Comment (by tmobile):

 If this
 [https://en.wikipedia.org/wiki/Memory_ordering#In_symmetric_multiprocessing_(SMP)_microprocessor_systems
 table] is to be trusted, it looks like ARM 7 and PPC allow for the same
 sorts of load/store reorderings. As far as the difference between 32-bit
 and 64-bit ARM, the only thing I can guess is that perhaps the smaller ARM
 chips have much simpler instruction pipelines and don't necessarily
 perform the allowed reorderings in practice? But I might be missing
 something. As for x86 it does seem like we're getting away with this
 because of the stricter memory model.

 If I'm reading [https://llvm.org/docs/Atomics.html#sequentiallyconsistent
 this bit] correctly, as a frontend, we shouldn't have to emit any fences
 to ensure the semantics of `seq_cst`. If the target machine's memory model
 would require a fence to encode a `load atomic ... seq_cst` then it's on
 `llc` to emit it, not GHC, right?

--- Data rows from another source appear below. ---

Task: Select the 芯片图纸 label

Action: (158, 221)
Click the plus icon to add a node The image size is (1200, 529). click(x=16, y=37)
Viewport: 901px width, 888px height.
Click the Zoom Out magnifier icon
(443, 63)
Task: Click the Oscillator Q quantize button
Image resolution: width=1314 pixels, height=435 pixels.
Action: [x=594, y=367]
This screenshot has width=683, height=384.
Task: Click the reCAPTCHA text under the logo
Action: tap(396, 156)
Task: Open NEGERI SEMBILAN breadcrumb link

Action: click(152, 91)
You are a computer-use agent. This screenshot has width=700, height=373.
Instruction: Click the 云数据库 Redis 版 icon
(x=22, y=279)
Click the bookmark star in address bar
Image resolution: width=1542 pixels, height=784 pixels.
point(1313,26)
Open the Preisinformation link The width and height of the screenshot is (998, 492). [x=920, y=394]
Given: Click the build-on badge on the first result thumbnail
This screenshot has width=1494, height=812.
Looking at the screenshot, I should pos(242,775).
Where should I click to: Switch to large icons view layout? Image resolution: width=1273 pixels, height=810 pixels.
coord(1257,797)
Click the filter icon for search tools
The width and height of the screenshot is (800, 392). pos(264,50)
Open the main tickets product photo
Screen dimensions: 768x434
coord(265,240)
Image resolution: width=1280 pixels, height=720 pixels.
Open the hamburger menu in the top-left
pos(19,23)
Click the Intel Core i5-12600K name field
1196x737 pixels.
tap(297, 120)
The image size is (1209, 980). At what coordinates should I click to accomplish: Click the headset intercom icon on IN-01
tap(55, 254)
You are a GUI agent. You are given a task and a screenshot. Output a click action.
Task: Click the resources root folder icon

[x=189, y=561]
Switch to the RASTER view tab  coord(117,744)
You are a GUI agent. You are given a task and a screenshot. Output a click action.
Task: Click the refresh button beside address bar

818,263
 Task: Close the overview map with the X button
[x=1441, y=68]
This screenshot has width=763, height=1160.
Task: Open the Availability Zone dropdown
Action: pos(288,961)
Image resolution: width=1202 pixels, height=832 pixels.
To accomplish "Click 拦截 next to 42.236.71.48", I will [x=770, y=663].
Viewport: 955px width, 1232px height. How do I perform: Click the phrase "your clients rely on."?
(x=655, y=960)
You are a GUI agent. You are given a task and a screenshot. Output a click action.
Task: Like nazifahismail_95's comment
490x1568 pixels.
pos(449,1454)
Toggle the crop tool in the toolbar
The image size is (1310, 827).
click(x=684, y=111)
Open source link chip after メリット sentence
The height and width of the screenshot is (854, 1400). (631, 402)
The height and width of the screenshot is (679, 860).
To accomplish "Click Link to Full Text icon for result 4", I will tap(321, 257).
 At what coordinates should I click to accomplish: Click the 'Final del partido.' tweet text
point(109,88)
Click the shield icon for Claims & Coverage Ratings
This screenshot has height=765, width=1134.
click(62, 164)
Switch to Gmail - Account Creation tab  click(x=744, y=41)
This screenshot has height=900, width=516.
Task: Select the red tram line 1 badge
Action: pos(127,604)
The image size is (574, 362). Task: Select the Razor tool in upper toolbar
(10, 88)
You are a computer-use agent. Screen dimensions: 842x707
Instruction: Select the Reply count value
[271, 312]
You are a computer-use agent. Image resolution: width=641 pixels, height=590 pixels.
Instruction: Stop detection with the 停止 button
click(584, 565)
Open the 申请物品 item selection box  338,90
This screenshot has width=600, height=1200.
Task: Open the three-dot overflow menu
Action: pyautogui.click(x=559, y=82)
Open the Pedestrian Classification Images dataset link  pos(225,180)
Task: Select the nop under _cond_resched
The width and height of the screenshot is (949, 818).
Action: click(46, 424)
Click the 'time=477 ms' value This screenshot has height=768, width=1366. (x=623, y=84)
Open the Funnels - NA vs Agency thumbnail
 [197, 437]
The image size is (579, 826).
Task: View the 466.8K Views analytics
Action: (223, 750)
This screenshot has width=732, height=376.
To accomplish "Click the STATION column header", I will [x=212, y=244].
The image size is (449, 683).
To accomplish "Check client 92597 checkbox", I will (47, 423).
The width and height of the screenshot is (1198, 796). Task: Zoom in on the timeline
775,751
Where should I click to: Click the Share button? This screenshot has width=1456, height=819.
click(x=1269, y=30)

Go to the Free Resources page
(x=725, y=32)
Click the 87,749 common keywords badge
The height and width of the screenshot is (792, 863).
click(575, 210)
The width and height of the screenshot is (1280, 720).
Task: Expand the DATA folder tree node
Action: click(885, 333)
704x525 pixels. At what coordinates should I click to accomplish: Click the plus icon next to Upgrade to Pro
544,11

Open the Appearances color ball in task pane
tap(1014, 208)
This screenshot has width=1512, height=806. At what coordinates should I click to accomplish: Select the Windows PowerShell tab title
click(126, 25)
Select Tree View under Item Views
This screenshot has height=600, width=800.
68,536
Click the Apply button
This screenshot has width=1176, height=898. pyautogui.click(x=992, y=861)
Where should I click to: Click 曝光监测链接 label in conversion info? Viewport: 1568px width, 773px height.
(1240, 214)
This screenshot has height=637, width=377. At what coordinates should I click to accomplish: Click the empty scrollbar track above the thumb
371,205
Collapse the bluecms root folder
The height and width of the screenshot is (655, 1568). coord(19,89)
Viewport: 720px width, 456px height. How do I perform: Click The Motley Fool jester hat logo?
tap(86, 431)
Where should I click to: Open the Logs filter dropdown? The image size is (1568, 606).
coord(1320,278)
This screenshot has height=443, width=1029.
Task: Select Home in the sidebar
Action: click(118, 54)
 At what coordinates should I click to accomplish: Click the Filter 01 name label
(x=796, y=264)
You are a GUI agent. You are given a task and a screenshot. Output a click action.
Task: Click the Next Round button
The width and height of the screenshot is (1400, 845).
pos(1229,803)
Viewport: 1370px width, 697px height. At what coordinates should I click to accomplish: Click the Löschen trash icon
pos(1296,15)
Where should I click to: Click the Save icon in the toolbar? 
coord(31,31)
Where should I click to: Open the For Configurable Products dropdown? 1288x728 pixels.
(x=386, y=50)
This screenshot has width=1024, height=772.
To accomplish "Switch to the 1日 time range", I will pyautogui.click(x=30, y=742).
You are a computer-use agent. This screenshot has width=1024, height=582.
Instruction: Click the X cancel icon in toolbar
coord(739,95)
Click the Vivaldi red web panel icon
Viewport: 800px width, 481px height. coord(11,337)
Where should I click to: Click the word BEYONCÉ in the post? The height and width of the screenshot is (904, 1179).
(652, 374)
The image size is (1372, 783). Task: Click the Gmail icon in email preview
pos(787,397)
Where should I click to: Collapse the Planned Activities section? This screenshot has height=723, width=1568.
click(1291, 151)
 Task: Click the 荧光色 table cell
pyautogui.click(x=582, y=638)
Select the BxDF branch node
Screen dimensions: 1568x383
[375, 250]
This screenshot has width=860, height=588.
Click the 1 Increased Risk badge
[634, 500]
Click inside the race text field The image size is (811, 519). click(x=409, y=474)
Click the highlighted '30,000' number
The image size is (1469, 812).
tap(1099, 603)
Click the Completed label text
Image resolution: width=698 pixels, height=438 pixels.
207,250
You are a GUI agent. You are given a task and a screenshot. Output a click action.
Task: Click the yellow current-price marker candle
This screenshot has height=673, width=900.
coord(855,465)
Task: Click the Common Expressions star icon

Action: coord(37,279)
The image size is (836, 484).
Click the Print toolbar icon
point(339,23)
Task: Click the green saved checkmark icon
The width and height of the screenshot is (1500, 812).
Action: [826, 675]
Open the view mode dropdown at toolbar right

This seems to be contradicted by this
 equation in `genCall`:

 {{{
 genCall (PrimTarget MO_WriteBarrier) _ _ = do
     platform <- getLlvmPlatform
     if platformArch platform `elem` [ArchX86, ArchX86_64, ArchSPARC]
        then return (nilOL, [])
        else barrier
 }}}

 Here we implement an arch-specific optimization on our own; I would've
 expected LLVM to be responsible for that, not GHC.

 I'm also a bit confused by this equation:

 {{{
 genCall (PrimTarget (MO_AtomicWrite _width)) [] [addr, val] =
 runStmtsDecls $ do
     addrVar <- exprToVarW addr
     valVar <- exprToVarW val
     let ptrTy = pLift $ getVarType valVar
         ptrExpr = Cast LM_Inttoptr addrVar ptrTy
     ptrVar <- doExprW ptrTy ptrExpr
     statement $ Expr $ AtomicRMW LAO_Xchg ptrVar valVar SyncSeqCst
 }}}

 I must be missing some trick here; why isn't this implemented with `store
 atomic`? There isn't even a constructor for `store atomic` in
 `LlvmExpression` in `compiler/llvmGen/Llvm/AbsSyn.hs`.

 I think I'll try the sledgehammer approach of sticking fences before each
 atomic read and after each atomic write; if the behavior improves at least
 that's some evidence this is where the issue lies.